今年のドバイは青服ゴドルフィンが席巻 GIレース5戦4勝で日本馬もお手上げ

JRA-VAN

サンダースノー先行押し切り、スミヨン好判断

メインのドバイワールドカップもロイヤルブルーのゴドルフィン、サンダースノーがコースレコードで押し切った 【Photo by Kazuhiro Kuramoto】

 現地3月31日にUAE(アラブ首長国連邦)のメイダン競馬場で、今シーズンのUAE競馬のフィナーレを飾るドバイワールドカップデーが開催された。

 1日に8つのサラブレッドのレース(そのうち5つがG1、残る3つがG2)と1つのピュアアラブのレースが組まれるドバイワールドカップデーは、賞金総額の合計が3000万米ドル(約32億円)で、1日の賞金総額では世界最高を誇るビッグイベント。

 今年はサラブレッドの8競走のうち、6つに日本調教馬が出走。その頭数は過去最高になる14頭を数えたが、今年の主役はUAEの副大統領と首相を兼務するモハメド殿下の競馬組織で、ロイヤルブルーの勝負服をトレードマークとするゴドルフィンだった。

 メインレースにあたるG1ドバイワールドカップ(ダート2000m)は、ゴドルフィンのサンダースノーが2:01:38のコースレコードで優勝。1コーナー手前で先頭に立ち、そのまま逃げ切りに成功した。最後は北米古馬の現役ナンバーワンといわれるウエストコーストに完勝して、昨年7月の仏G1ジャンプラ賞(芝1600m)以来となる3度目のG1制覇を果たした。今年のメイダン競馬場のダートコースは、前哨戦が行われた3月10日にもタイムが速く、逃げた馬に有利な馬場傾向を示しており、この日もその流れが続いていた。サンダースノーの鞍上C.スミヨン騎手は大外10番ゲートの発走もあって、最初は逃げるつもりはなかったようだが、何も積極的にいかないと見て先手を取った判断。勝利を呼び寄せる結果になった。

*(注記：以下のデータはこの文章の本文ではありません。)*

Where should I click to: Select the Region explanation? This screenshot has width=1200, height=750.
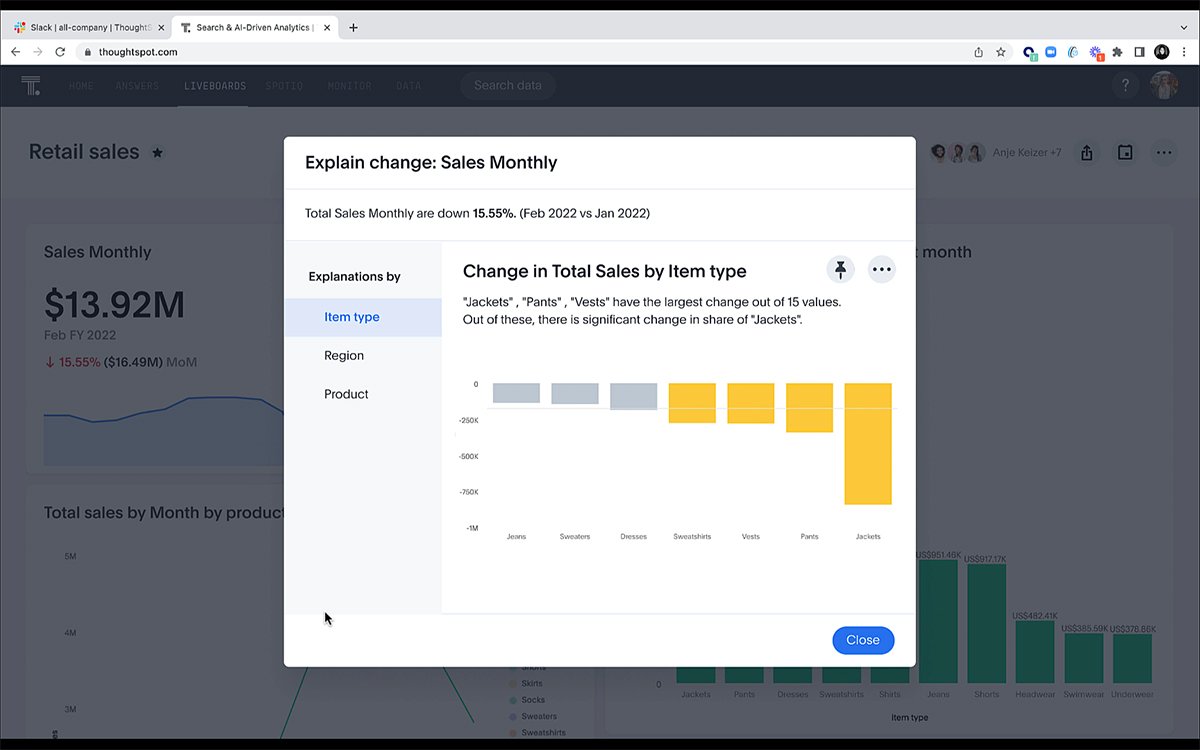coord(343,355)
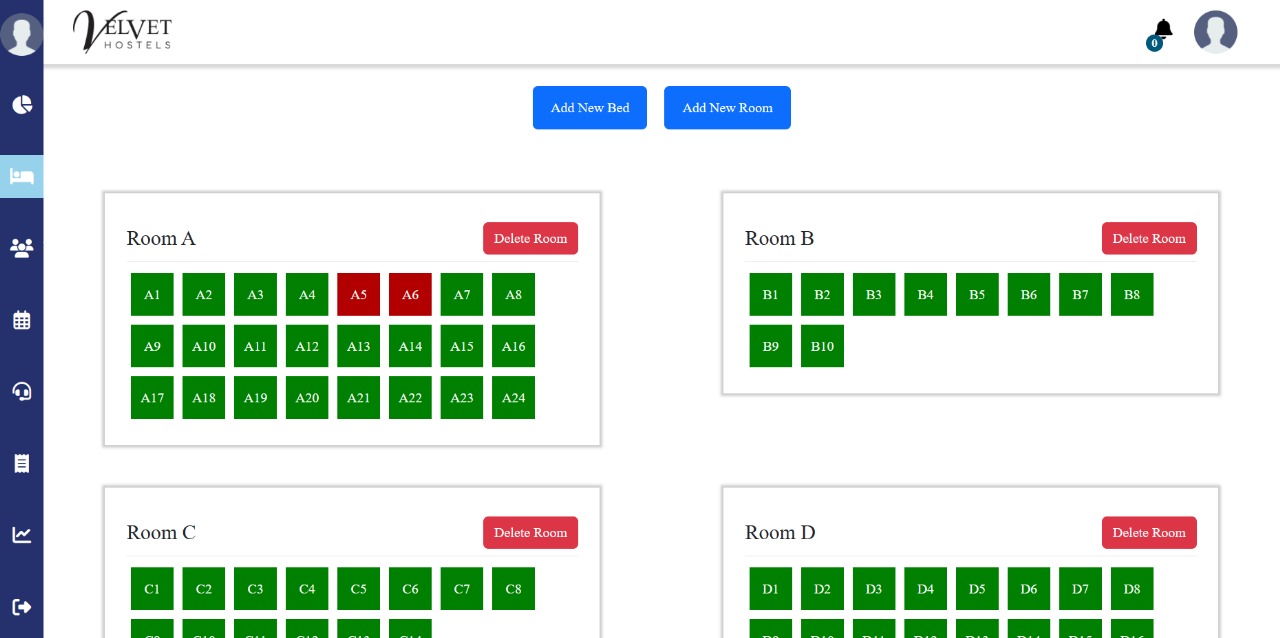Screen dimensions: 1280x638
Task: Click the Add New Bed button
Action: tap(590, 108)
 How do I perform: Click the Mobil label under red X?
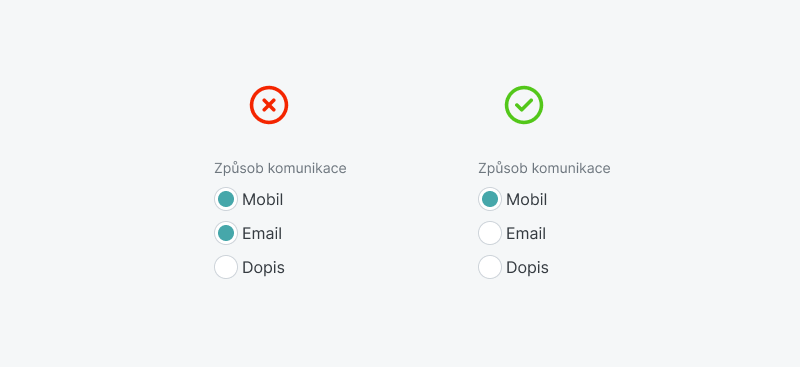(262, 200)
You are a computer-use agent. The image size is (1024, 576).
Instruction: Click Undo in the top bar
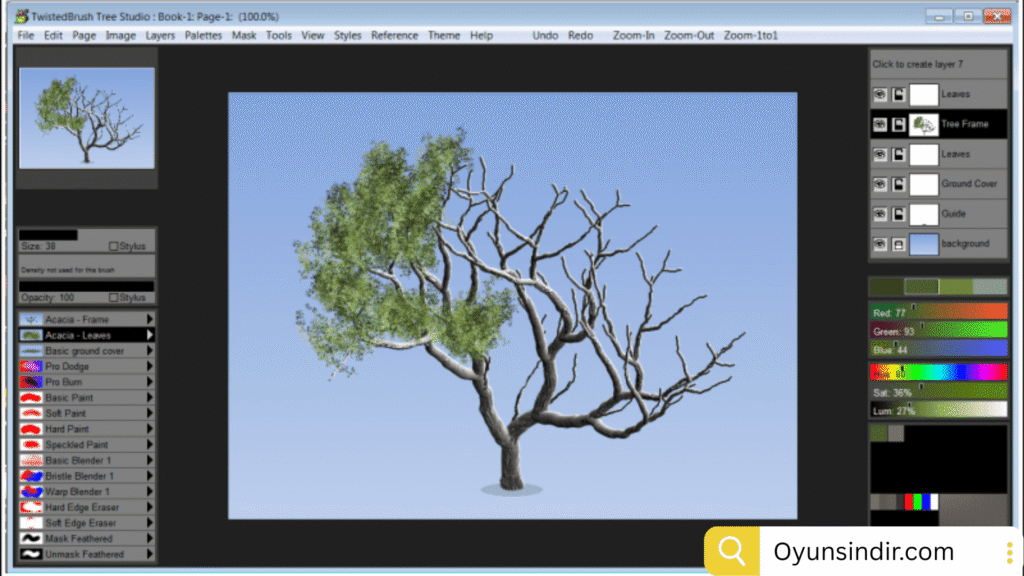(545, 35)
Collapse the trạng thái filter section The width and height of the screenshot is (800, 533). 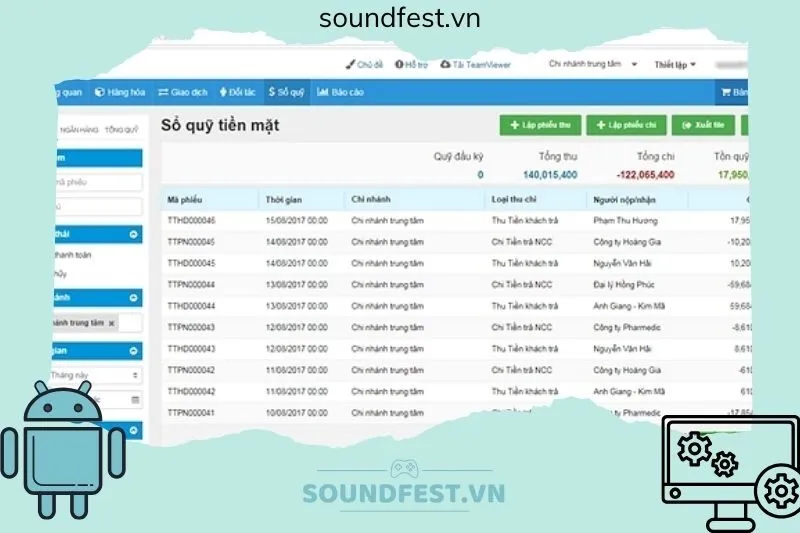[134, 235]
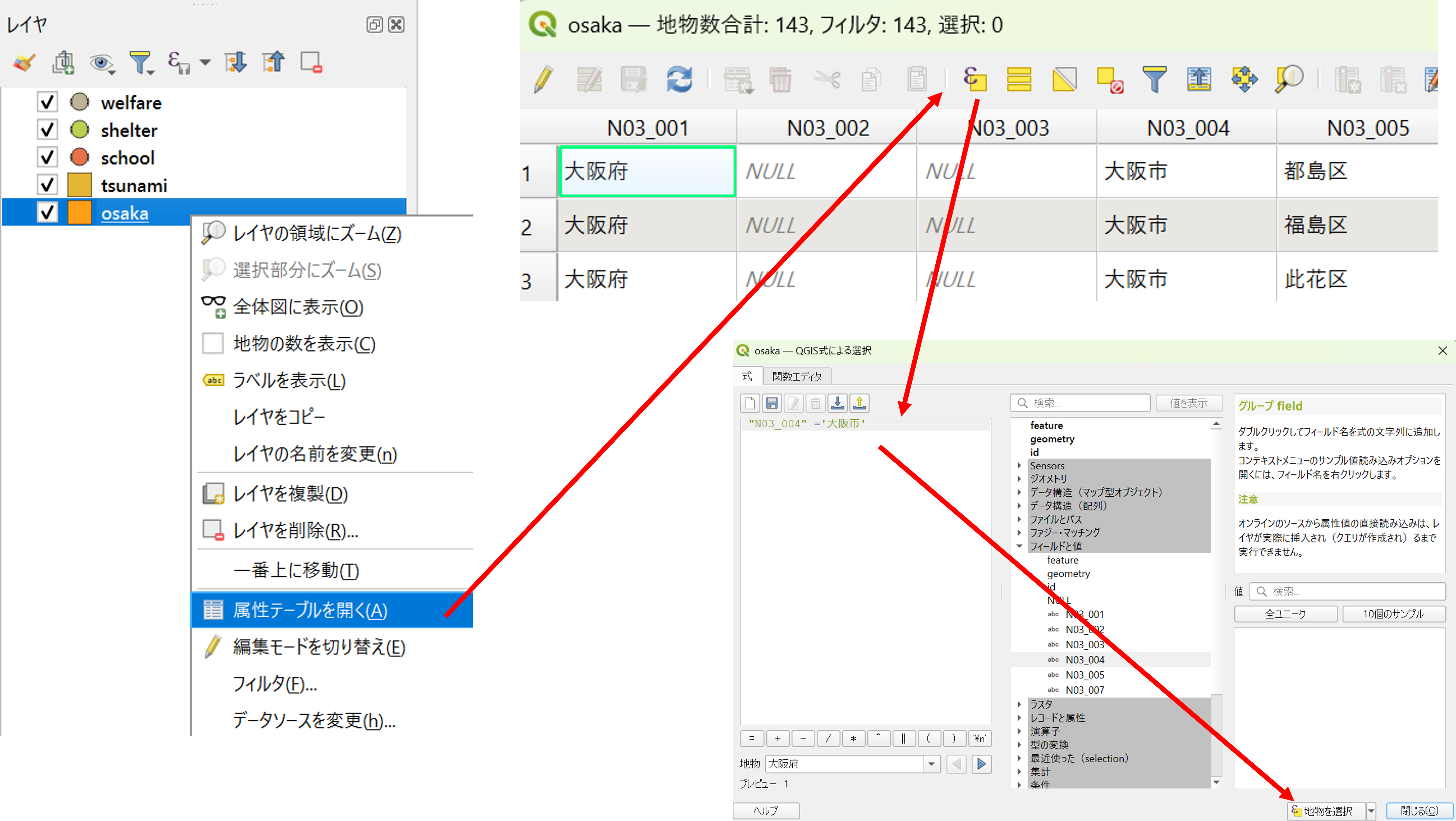Toggle the tsunami layer checkbox

[x=48, y=185]
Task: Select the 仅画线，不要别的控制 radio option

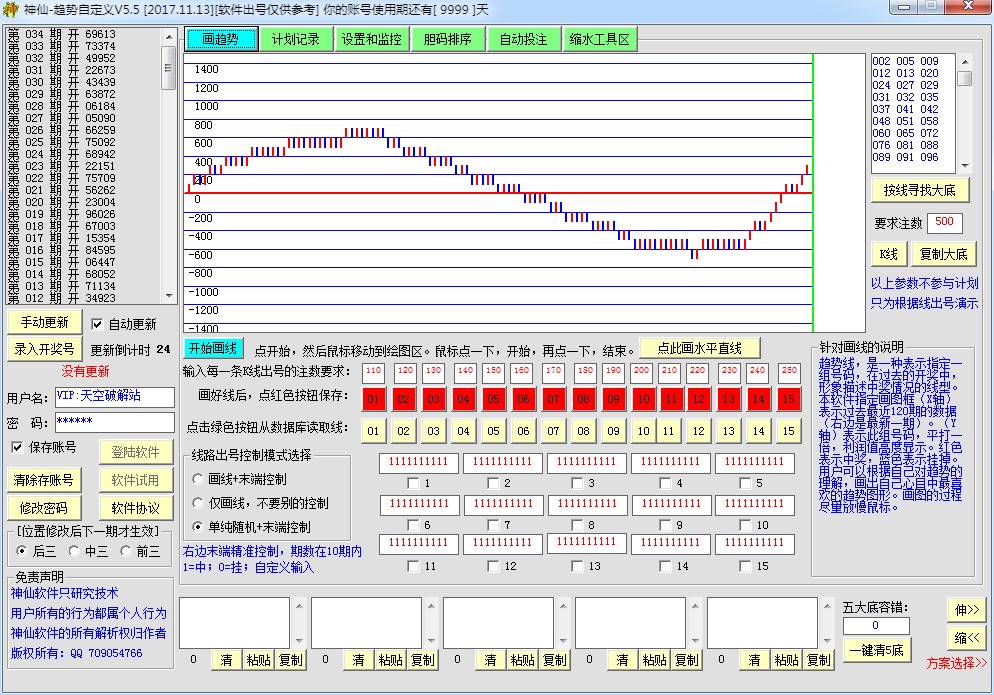Action: (198, 503)
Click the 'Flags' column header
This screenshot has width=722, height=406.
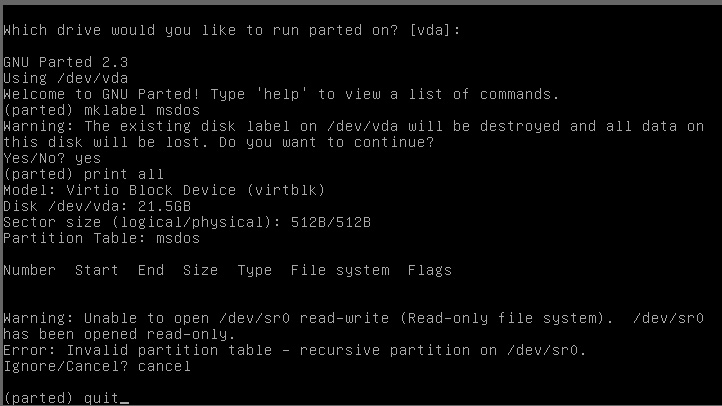click(x=430, y=271)

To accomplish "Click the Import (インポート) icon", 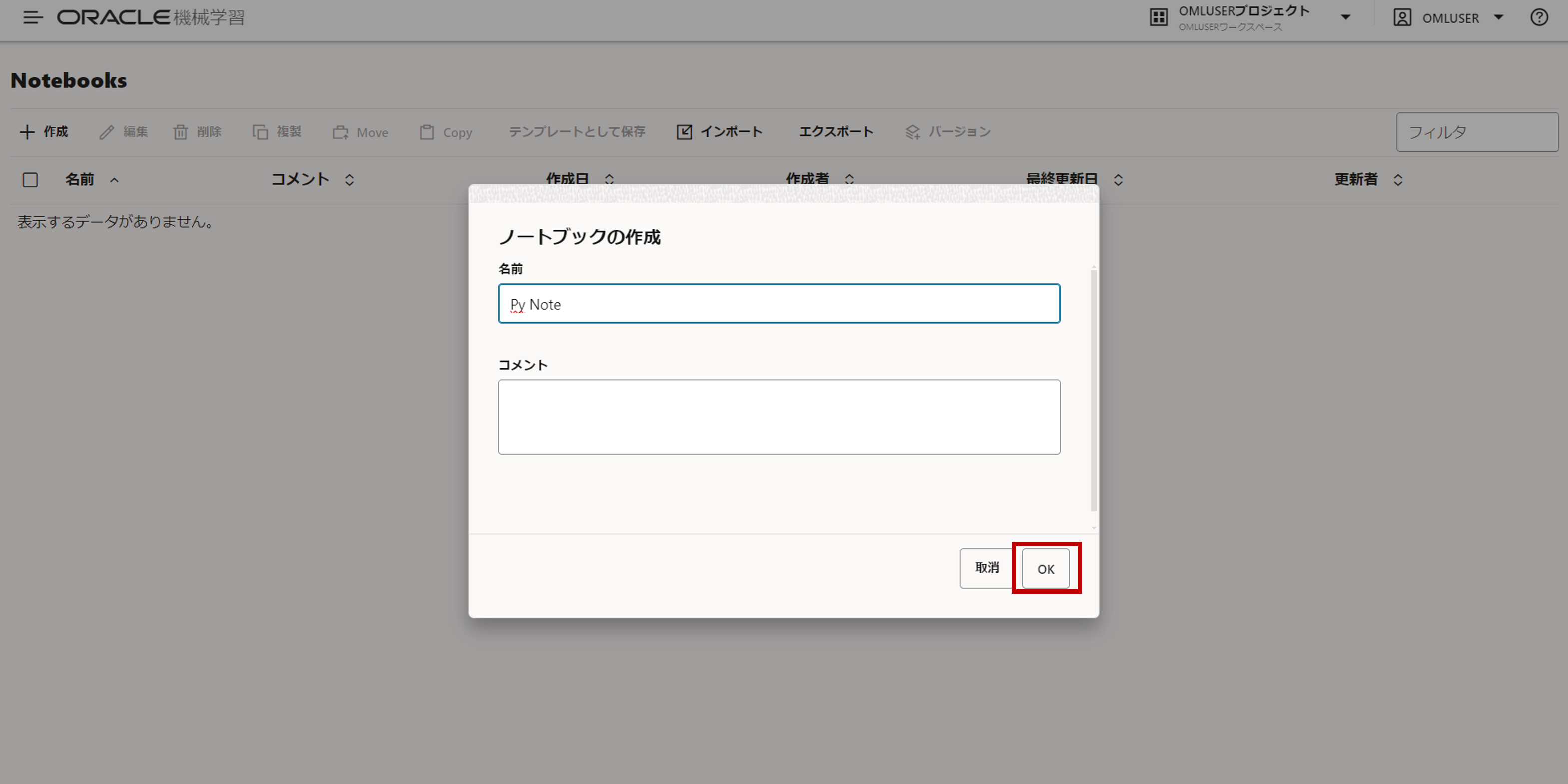I will (684, 132).
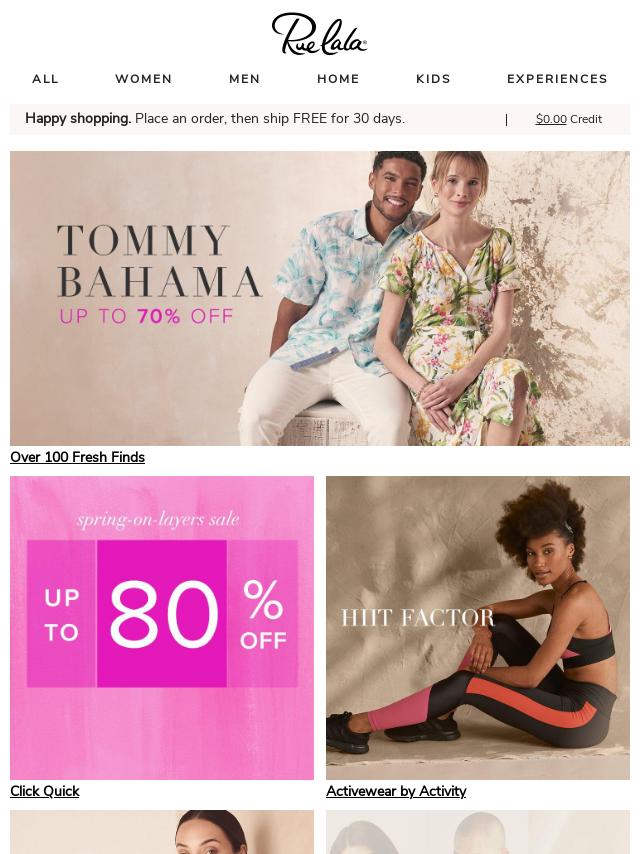
Task: Follow the Click Quick link
Action: point(45,791)
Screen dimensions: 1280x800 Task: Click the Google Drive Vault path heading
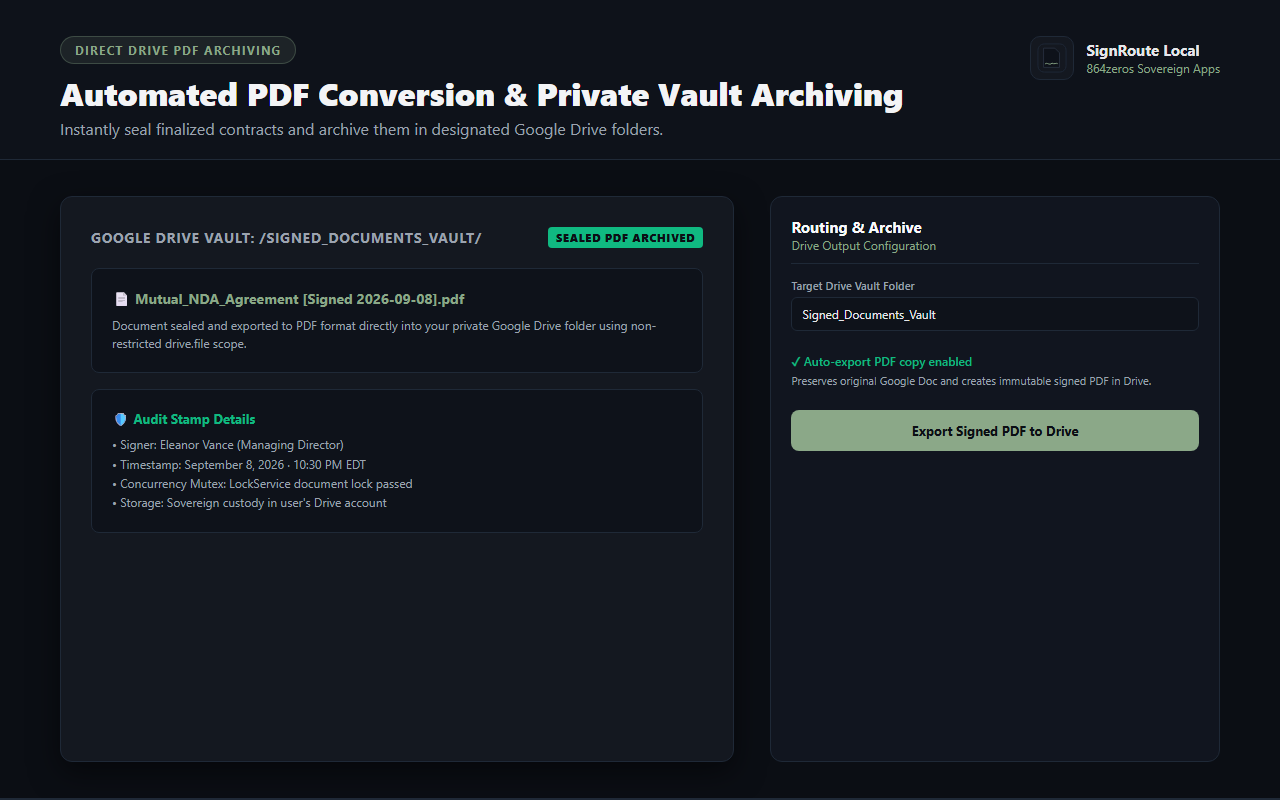(286, 238)
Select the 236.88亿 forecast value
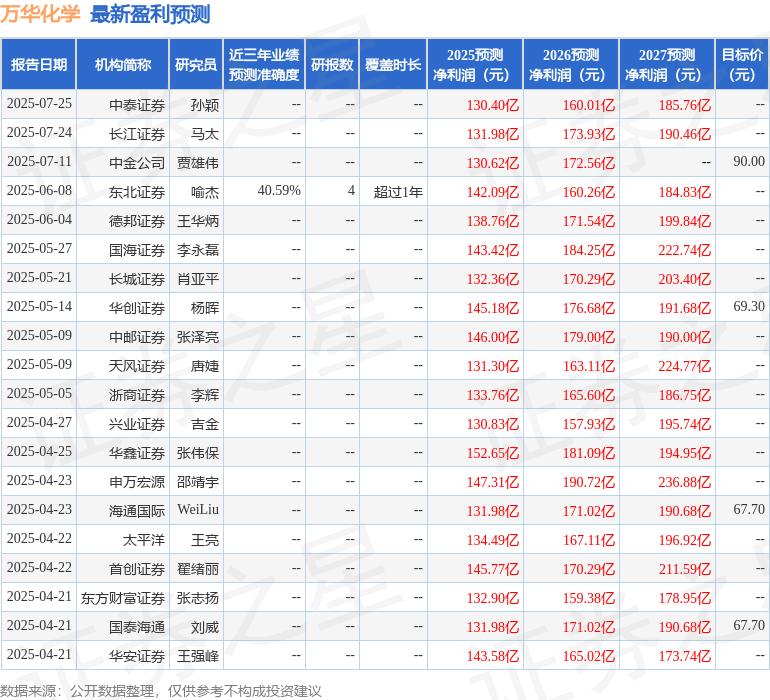The width and height of the screenshot is (770, 700). coord(685,482)
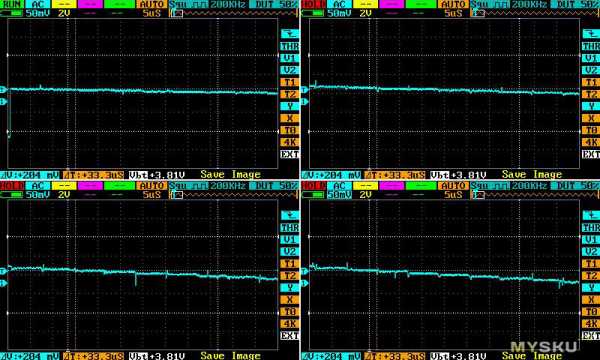This screenshot has width=600, height=360.
Task: Select the trigger edge icon in upper-left scope
Action: coord(290,34)
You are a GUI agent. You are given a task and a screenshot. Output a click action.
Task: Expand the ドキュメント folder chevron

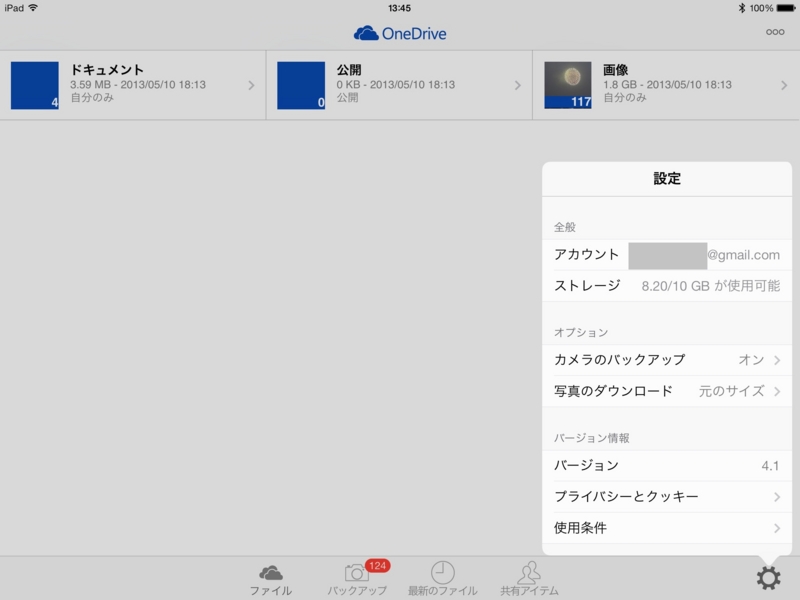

2年連続出走のアウォーディーは最後に盛り返して6着、意地を見せた 【Photo by Kazuhiro Kuramoto】

「さすがにドバイワールドカップは簡単には勝てない」と武豊 【Photo by Kazuhiro Kuramoto】

 日本からは昨年のこのレースで5着に入ったアウォーディーが出走し、2年連続の参戦で前進が期待されたが、6着に終わった。レース後に武豊騎手は、「1番ゲートだったので先行できれば良い形かなと思っていましたけど、なかなか外が速くていけませんでした。そのあとにリカバリーできましたし、去年より状態も良さそうでした。ただ、さすがにドバイワールドカップですから。そう簡単には勝てないですね」とコメント。スタートしてから1コーナーまでに前目のいいポジションを取れず、中団からの追走する苦しい状況で、3コーナー過ぎには先行勢に離されてこのまま後退してもおかしくないところから、直線でも盛り返す意地の走りを見せた。

レイデオロ敗因はスローペース

日本馬期待のダービー馬レイデオロだったが、スローペースに泣き4着 【Photo by Kazuhiro Kuramoto】

 日本からサトノクラウン、モズカッチャン、レイデオロの3頭が出走したG1ドバイシーマクラシック(芝2410m)は出走10頭がすべてゲート内に収まったところで、ホークビルが立ち上がるアクシデントが発生。その影響を受けた隣の枠のサトノクラウンが、ホークビルとともに一旦ゲートの後方に出され、再び2頭が収まってからスタートが切られた。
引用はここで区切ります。